=== Record extracts ===

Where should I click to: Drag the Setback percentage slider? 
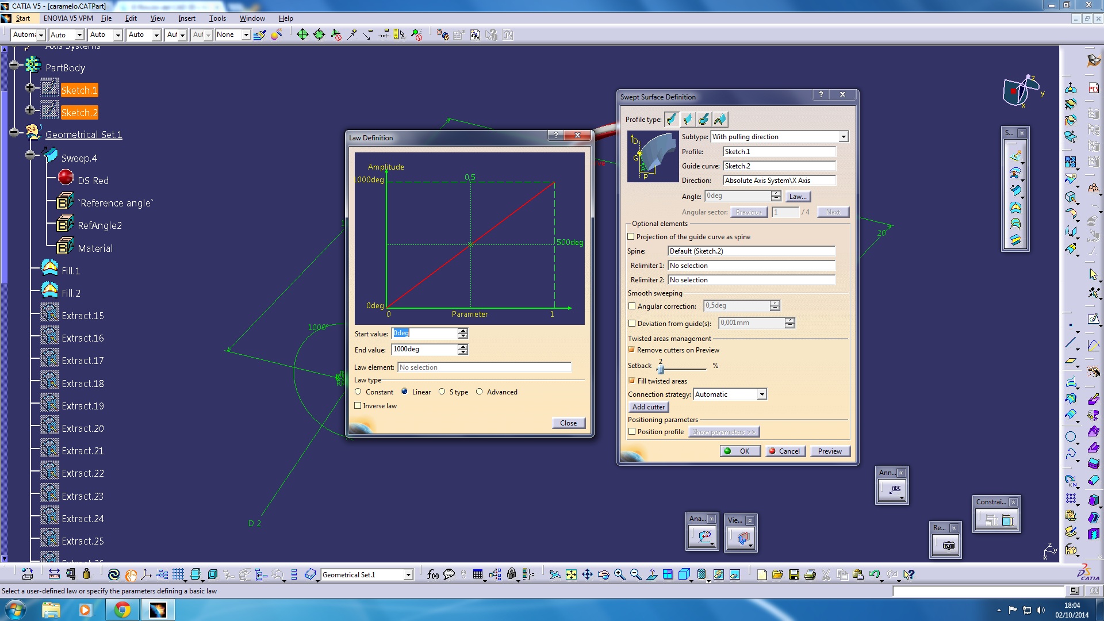pyautogui.click(x=661, y=367)
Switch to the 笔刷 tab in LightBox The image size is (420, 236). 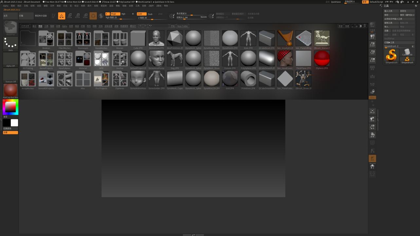pos(52,26)
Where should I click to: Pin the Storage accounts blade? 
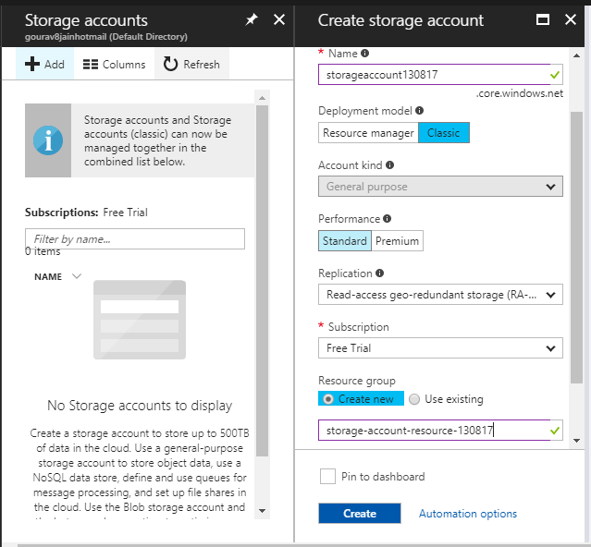click(252, 19)
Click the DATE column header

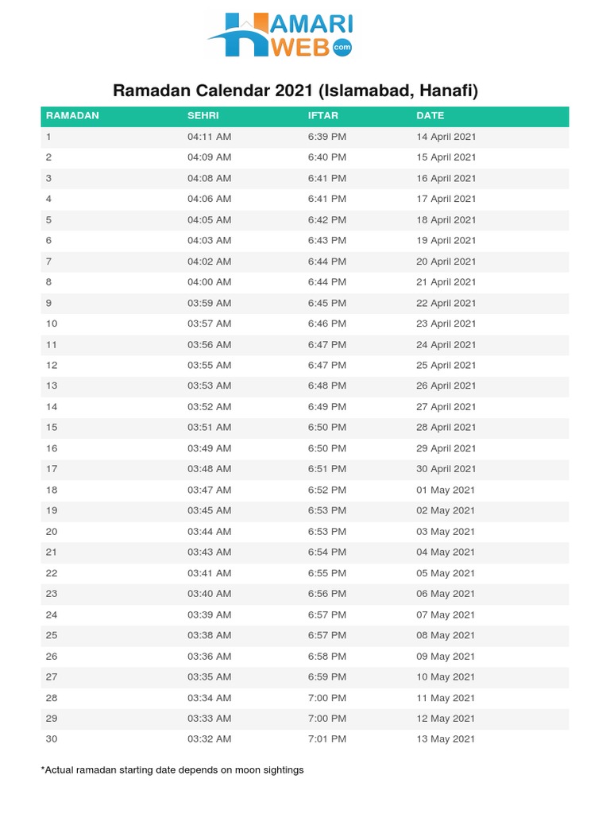pyautogui.click(x=430, y=116)
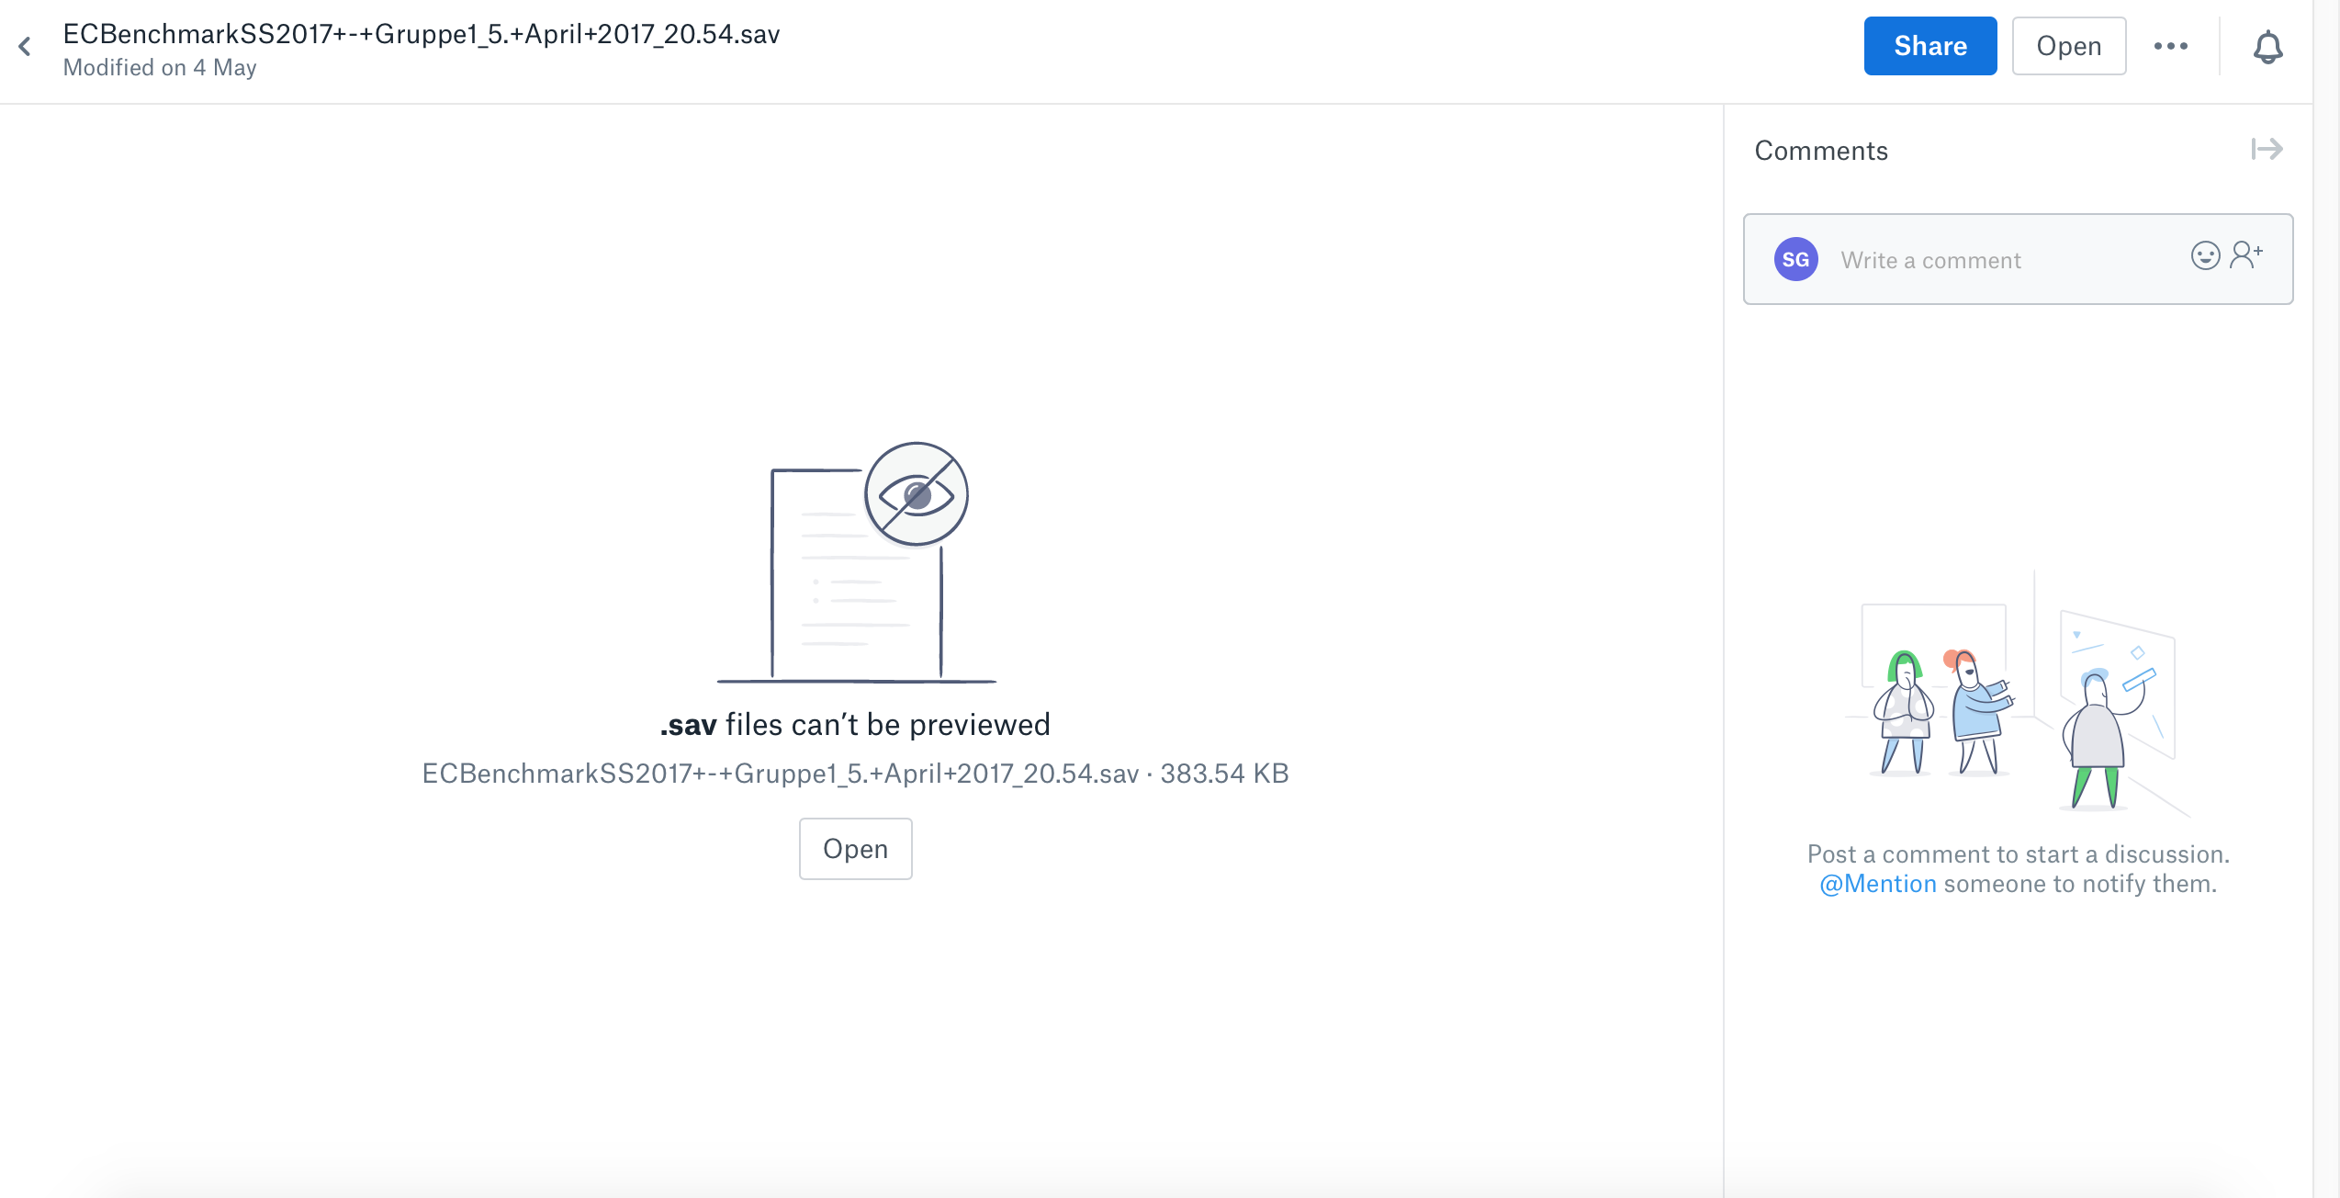Viewport: 2340px width, 1198px height.
Task: Click the no-preview eye crossed icon
Action: pyautogui.click(x=918, y=495)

===

> _What to produce_: Leave the pictures out. Transcribe exactly the lines from the one with "Where should I click to: Pin" through the end of the records.

> _Solution_:
Where should I click to: Pin the Storage accounts blade? 
click(252, 19)
Click the DATE column header

pyautogui.click(x=430, y=116)
Viewport: 2340px width, 1198px height.
Task: Click the no-preview eye crossed icon
Action: pyautogui.click(x=918, y=495)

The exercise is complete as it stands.